**Action item**
Hand back, word for word, the lines from the one containing "At what coordinates" to the end of the records, both included, and leave out pictures.

Saved data entries
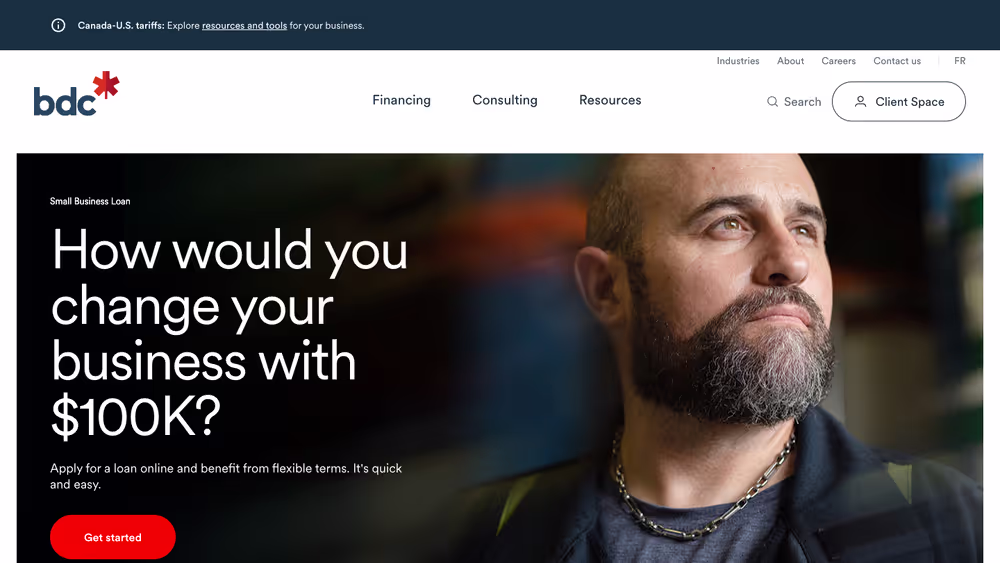The width and height of the screenshot is (1000, 563).
Task: Follow the resources and tools link
Action: (244, 26)
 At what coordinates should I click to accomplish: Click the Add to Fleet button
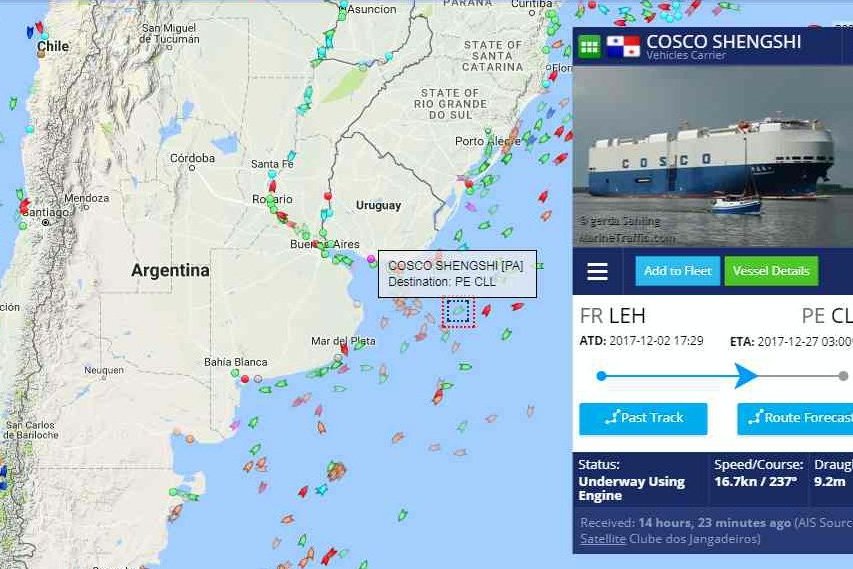(677, 271)
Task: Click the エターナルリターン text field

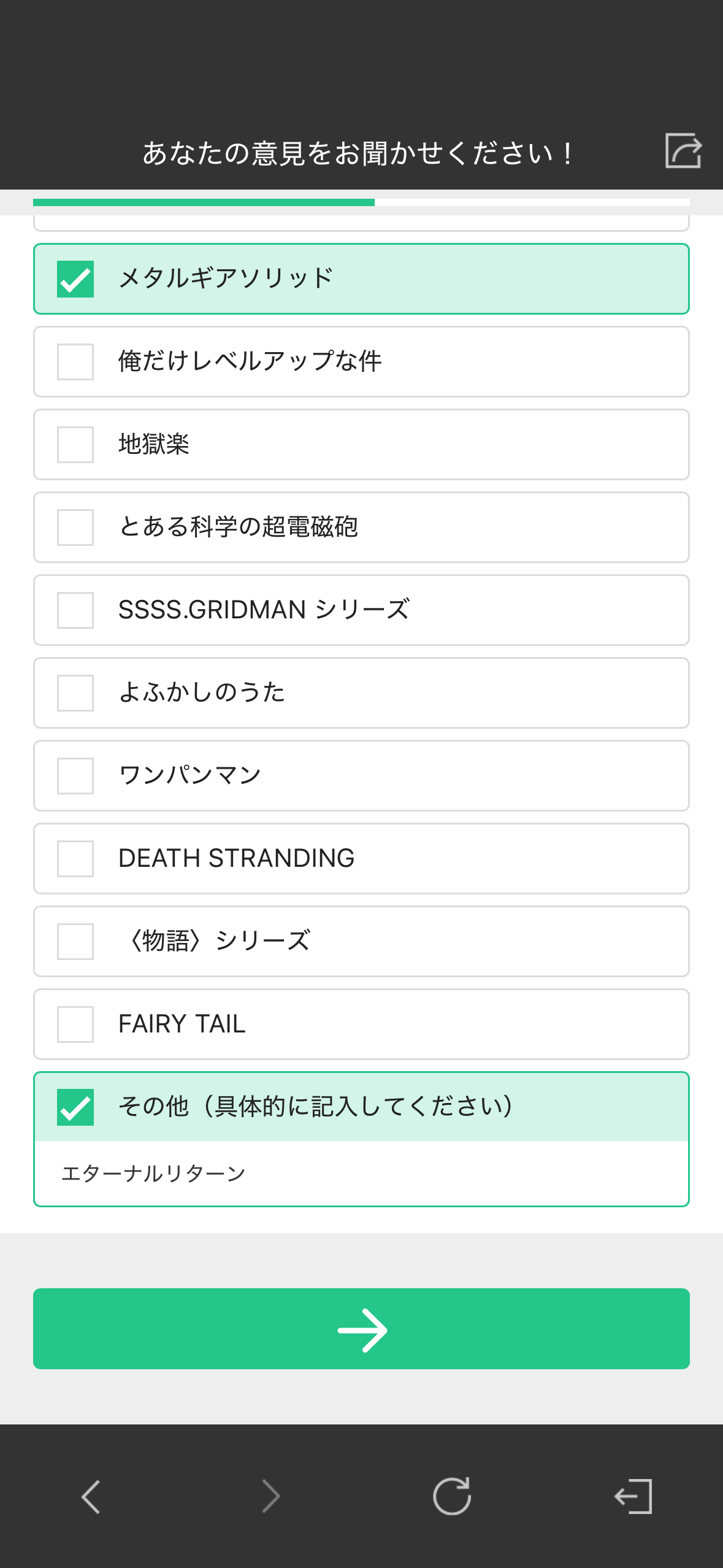Action: [361, 1174]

**Expected answer**
 At what coordinates should I click to accomplish: Click the Add to Fleet button
(677, 271)
Task: Click the エターナルリターン text field

Action: [361, 1174]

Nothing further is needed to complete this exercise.